The study found that the recent rainfall conditions would not have led to drought in a world that was 1.2 C cooler and that by a conservative estimate, climate change had made droughts such as the current one about 100 more times likely to occur.
Friederike Otto, a senior lecturer in climate science at the Grantham Institute for climate change and the environment at Imperial College London said: “This study shows very strongly that drought is much more than just the lack of rain, and that the impacts of climate change strongly depend on how vulnerable we are. One of the main findings from the recently published Intergovernmental Panel on Climate Change synthesis report is that we are way more vulnerable than we thought.”
The low rainfall and high temperatures in the Horn of Africa would also have been less severe without the impacts of the climate crisis, the scientists said. But their study also found that climate change was increasing rainfall at certain times of the year.

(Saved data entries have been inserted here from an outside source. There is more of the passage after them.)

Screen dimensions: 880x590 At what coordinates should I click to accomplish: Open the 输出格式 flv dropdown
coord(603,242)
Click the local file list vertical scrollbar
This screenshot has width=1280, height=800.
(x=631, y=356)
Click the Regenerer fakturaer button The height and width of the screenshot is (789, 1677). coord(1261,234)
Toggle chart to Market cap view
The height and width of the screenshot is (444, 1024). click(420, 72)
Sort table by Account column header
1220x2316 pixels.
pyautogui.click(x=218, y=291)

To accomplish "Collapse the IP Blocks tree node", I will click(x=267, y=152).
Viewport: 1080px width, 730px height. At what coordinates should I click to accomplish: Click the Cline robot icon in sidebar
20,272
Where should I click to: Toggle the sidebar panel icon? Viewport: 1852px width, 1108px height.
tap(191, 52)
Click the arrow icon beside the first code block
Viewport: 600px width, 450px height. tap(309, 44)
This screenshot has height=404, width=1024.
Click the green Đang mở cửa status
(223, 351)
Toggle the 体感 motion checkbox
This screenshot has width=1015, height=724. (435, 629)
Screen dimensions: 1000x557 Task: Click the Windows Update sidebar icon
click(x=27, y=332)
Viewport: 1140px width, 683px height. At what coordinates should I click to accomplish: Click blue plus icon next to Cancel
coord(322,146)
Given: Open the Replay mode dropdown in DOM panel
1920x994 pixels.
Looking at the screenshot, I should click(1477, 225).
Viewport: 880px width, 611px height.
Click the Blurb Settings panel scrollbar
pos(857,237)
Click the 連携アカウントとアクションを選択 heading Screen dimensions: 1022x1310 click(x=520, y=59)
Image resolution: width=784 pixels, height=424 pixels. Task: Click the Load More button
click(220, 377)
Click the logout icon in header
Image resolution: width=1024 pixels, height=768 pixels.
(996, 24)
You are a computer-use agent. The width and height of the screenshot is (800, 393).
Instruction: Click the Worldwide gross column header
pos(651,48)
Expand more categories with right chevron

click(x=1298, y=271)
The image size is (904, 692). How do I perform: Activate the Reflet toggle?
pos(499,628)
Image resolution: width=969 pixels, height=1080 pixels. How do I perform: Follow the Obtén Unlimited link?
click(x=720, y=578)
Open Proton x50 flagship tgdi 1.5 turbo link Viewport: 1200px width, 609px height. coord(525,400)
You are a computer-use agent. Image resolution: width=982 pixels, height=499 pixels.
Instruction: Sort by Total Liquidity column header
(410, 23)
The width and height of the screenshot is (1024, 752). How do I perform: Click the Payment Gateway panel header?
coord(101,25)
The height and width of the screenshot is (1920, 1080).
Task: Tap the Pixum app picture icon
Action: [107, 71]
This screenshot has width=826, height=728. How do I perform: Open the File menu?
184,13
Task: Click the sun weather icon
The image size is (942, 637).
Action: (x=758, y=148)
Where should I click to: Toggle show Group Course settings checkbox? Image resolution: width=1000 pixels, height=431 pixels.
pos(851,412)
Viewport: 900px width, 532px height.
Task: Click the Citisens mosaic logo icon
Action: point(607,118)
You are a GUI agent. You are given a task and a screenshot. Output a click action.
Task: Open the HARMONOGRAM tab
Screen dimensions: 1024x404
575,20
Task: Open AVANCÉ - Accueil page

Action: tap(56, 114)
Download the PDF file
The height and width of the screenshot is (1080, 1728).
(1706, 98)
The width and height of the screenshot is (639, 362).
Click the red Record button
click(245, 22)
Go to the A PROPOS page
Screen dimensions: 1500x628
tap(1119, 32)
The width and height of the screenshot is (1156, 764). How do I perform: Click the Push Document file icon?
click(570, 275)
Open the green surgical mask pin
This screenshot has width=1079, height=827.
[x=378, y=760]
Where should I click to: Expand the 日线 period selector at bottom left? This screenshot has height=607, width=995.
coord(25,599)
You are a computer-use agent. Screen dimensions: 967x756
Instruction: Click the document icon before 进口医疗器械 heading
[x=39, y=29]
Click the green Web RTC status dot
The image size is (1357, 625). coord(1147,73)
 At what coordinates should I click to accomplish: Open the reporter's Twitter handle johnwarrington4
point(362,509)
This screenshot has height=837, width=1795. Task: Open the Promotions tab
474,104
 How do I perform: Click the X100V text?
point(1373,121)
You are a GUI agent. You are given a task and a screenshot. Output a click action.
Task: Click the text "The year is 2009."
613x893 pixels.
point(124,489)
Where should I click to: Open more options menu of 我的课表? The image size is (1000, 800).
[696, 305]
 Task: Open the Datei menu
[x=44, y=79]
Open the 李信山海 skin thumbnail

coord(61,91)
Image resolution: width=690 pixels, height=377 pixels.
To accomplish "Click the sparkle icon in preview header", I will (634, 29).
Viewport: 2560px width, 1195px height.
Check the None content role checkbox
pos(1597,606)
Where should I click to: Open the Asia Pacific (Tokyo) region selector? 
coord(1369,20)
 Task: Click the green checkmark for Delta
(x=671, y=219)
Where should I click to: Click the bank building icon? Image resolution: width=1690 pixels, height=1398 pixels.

In the region covered by the study — southern Ethiopia, southern Somalia and eastern Kenya — rainfall is normally concentrated in two seasons: long rains from March to May, when most of the yearly rainfall occurs, and a further period of short rains, from October to December, with less intense and more variable precipitation.
The long rains are now drying up under the influence of the climate crisis, the study found, with low rainfall during this season now twice as likely as before, but the season of short rains is becoming wetter.
Joyce Kimutai, the principal meteorologist and climate scientist at the Kenya Meteorological Department, said: “The findings of this study show that frequent multi-year droughts, compounded with heat extremes in the main rainy season will severely impact food security and human health in the Horn of Africa as the climate continues to warm.”
The researchers emphasized that food shortages and the potential for famine were never solely the result of the weather, but also how vulnerable people are and what resources they have to withstand the impacts.
Cheikh Kane, a climate resilience policy adviser at the Red Cross Red Crescent Climate Centre, said: “People in the Horn of Africa are no strangers to drought, but the duration of this event stretched people beyond their ability to cope. Five consecutive seasons of below-normal rainfall combined with rain-dependent livelihoods and vulnerability multipliers like conflict and state fragility have created a humanitarian disaster.”
The study was conducted by 19 researchers as part of the work of the World Weather Attribution group, which draws together scientists from many countries and regions, including the U.K., the U.S., Europe and Africa, using established models and techniques to determine whether events can be linked to the impacts of the climate crisis.